There has been a failure on the part of successive governments to address the issues affecting ‘Kayaye’ (female head porters) in Ghana with regards to their education, health, and economic wellbeing.
This was revealed in research by Dr. Kennedy A. Alatinga, Senior Lecturer and Acting Dean, Faculty of Planning and Land Management, Simon Diedong Dombo University of Business and Integrated Development Studies (SDD-UBIDS), during a knowledge dissemination seminar at the university campus in Wa.
In his introduction in the research work titled: “Adolescent Girls on the Move: Poverty and Access to Health among Migrant Adolescent Girl Head Porters in Ghana”, Dr. Alatinga said the high incidence of poverty in Northern Ghana pushed adolescent girls aged 10-19 years to urban cities of Accra and Kumasi to work as ‘Kayaye’.

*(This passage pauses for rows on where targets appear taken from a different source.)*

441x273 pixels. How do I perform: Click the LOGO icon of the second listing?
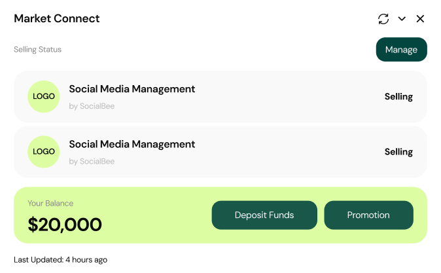pyautogui.click(x=44, y=151)
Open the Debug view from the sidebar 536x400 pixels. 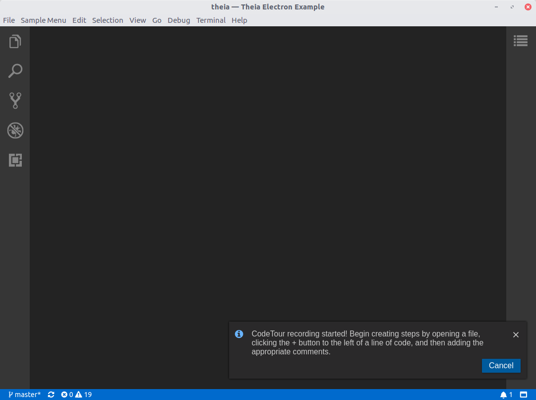click(x=15, y=131)
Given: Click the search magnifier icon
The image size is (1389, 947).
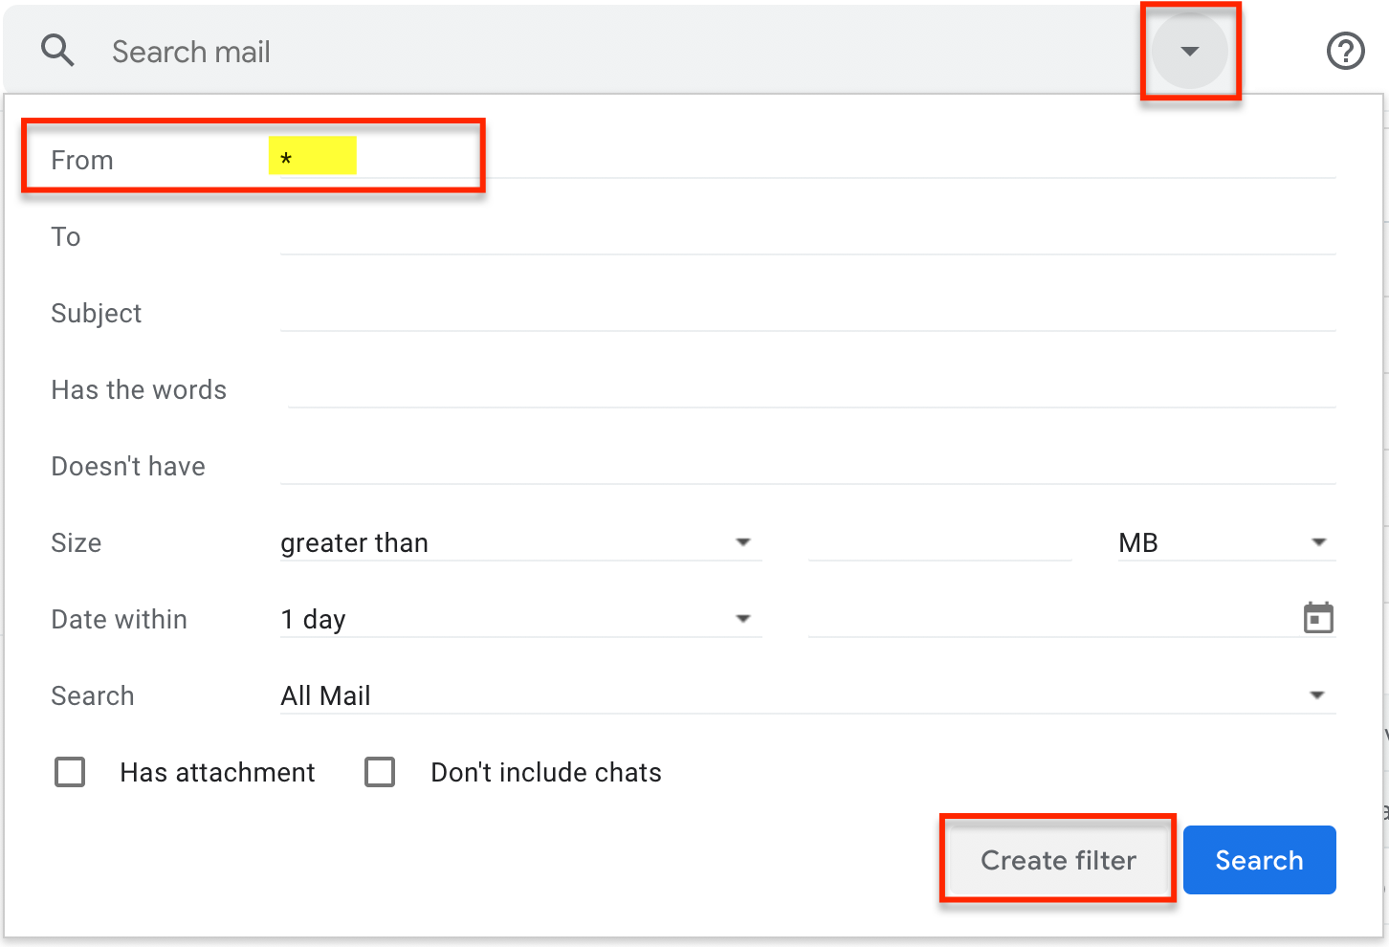Looking at the screenshot, I should (x=57, y=50).
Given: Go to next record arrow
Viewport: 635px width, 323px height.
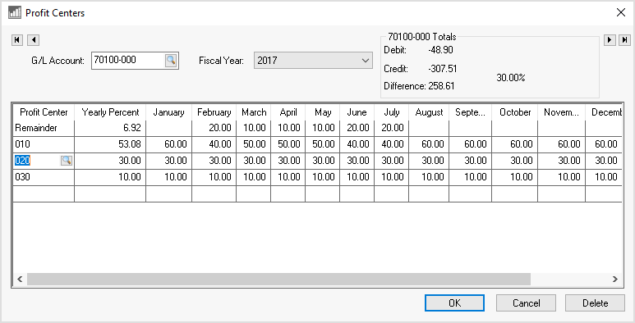Looking at the screenshot, I should click(x=610, y=39).
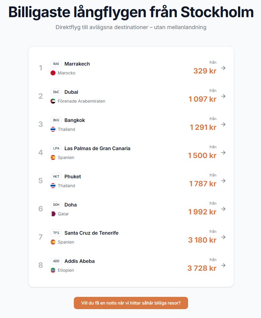Click the Addis Abeba destination name
This screenshot has height=318, width=261.
pyautogui.click(x=80, y=261)
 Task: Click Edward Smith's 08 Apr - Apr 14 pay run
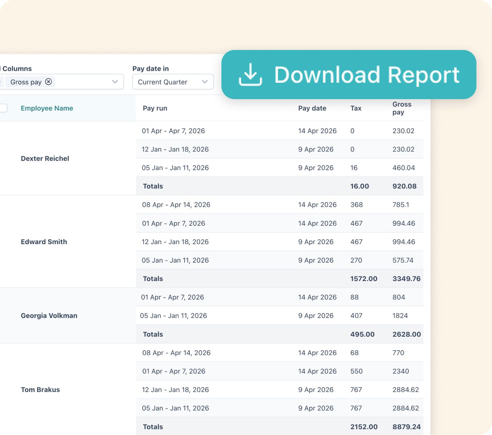[x=176, y=204]
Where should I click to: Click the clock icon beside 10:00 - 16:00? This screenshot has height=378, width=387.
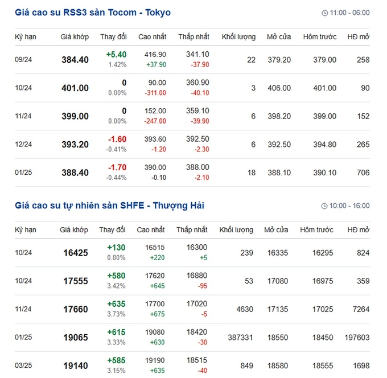click(324, 206)
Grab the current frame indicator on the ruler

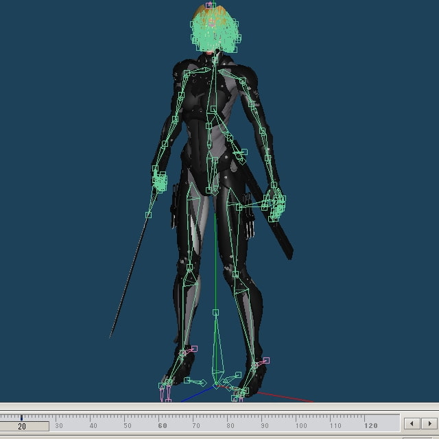point(21,417)
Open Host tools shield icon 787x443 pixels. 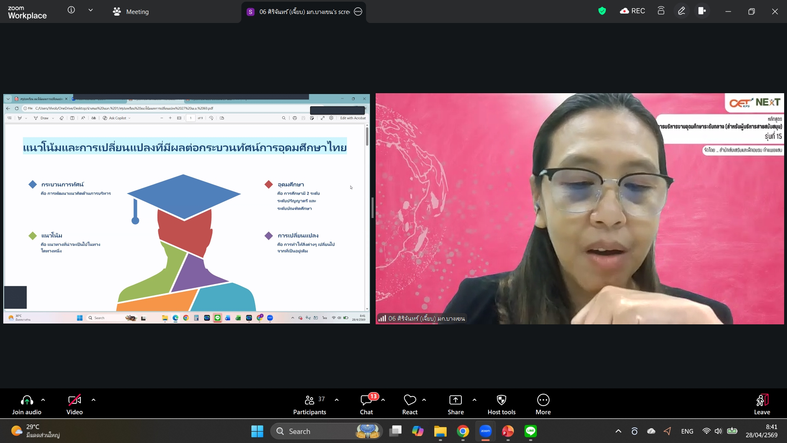tap(501, 400)
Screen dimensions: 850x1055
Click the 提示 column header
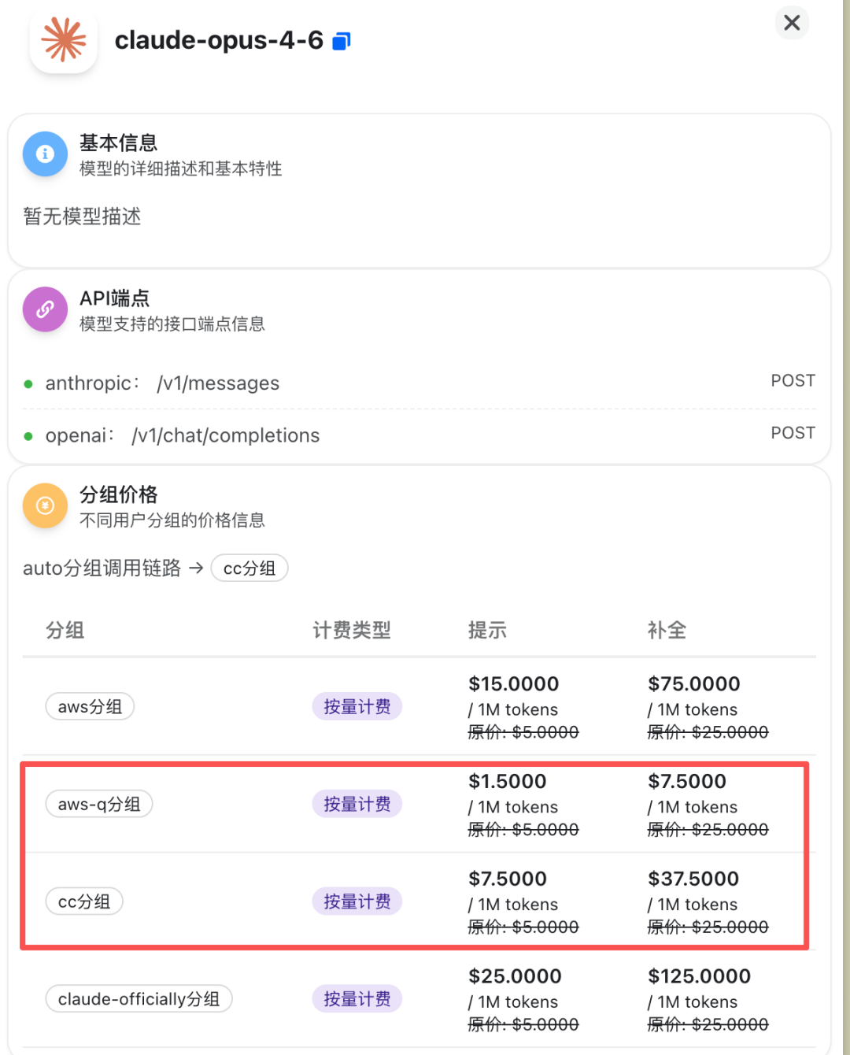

Justifying the research focus, the Senior Lecturer noted that poverty and access to healthcare were key in achieving the Sustainable Development Goals One and Three (SDGs 1 & 3), which aimed at ending poverty in all its forms and ensuring healthy lives, and promoting wellbeing for all at all ages.
Dr. Alatinga noted that the education, health, and economic wellbeing of these ‘Kayayee’ were important and should be addressed through targeted policies and programmes to avoid creating an intergenerational cycle of poverty among these unfortunate people.
He recommended to the Ministry of Gender, Children and Social Protection to identify adolescent girls who were engaged in ‘Kayayee' as a means to raising money to pay for their school fees and enrol them into the Free Senior High School (FSHS) policy.
He further recommended that the government enrolled all ‘Kayayee' onto the NHIS to increase their access to healthcare whereas the Ghana Health Service (GHS) and the Ministry of Health established specific healthcare facilities for these ‘Kayayee' to address the issue of discrimination.
Dr. Alatinga also called on the government to bridge the north-south development gap by establishing relevant industries, factories and irrigation schemes to provide employment opportunities for all.
Prof. Paul Nkegbe, Dean, Faculty of Integrated Development Studies (FIDS), SDD-UBIDS, lauded the idea of the knowledge dissemination seminar and that one of the accusations against the academia was that “they do the research and shelve the results for them to continue to gather dust.”
According to him, the knowledge dissemination seminar presented an opportunity for research results to be disseminated and shared in a manner that all who were interested could have access to and use to promote development.